# Digitalman Funciona?



## dg010 (Mar 9, 2006)

Buenas, mi nombre es Diego y estoy interesado en armar el deco ''Digitalman'', pero antes de gastar dimero quiero saber algunas cosas:

1) Funciona actualmente para la empresa MULTICANAL en el norte de la Pcia. de Bs. As.
2) El hardware que encontre es el que esta en la pag. de pablin.com.ar, es este hardware que se esta utizando   o se han echo modificaciones   si es asi me las pueden mandar  
3) Es necesario tener un deco de la empresa proveedoda de señal   o con el digitalman solamante alcanza para decodificar  

 Desde ya muchas gracias.


----------



## Andres Cuenca (Abr 17, 2006)

Para mayor información remítanse a este tema:

https://www.forosdeelectronica.com/f20/decodificadores-catv-123/

Saludos.


----------



## MaMu (Abr 17, 2006)

dg010 dijo:
			
		

> Buenas, mi nombre es Diego y estoy interesado en armar el deco ''Digitalman'', pero antes de gastar dimero quiero saber algunas cosas:
> 
> 1) Funciona actualmente para la empresa MULTICANAL en el norte de la Pcia. de Bs. As.
> 2) El hardware que encontre es el que esta en la pag. de pablin.com.ar, es este hardware que se esta utizando   o se han echo modificaciones   si es asi me las pueden mandar
> ...



1) Si, funciona para Multicanal, Cablevision y Telecentro.
2) No, es obsoleto y no cuenta con las ultimas modificaciones.
3) La placa Digitalman se intercala en la señal de video compuesto, por lo general en el pin de video del sinto genérico, por lo que puede ser utilizada tanto en conversores con salida RF, VCRs, TV, etc., en algunos casos requiere modificacion del enclavamiento AFT, pero varia segun el caso.

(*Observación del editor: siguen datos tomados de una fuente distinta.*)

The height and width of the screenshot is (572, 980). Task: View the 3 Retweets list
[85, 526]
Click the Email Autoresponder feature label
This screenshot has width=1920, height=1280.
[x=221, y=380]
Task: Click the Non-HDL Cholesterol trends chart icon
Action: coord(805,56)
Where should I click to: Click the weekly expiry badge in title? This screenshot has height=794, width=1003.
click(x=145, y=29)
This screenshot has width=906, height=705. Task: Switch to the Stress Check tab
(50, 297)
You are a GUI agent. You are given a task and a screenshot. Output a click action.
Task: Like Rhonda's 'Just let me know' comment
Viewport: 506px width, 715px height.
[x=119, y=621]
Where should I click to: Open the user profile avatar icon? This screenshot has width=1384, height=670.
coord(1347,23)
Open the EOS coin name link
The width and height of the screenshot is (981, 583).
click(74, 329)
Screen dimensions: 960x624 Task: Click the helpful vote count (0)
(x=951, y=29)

Nota : lleva un proceso de configuración y seteo, no es tan sencillo, pero funciona con una calidad muy aceptable. Con respecto al firmware del pic, debo decirte que existe un firmware para cada compania de cable, asi como su respectivo firmware para el test.

Saludos.

*EDIT*

*Debo advertirte que este tipo de información es meramente didáctica. El uso indiscriminado de este tipo de información para fines personales y/o lucrativos sin consentimiento de la prestadora de servicios de cable local es ILEGAL, por lo que forosdeelectronica.com NO SE RESPONSABILIZA de dichas acciones.*


----------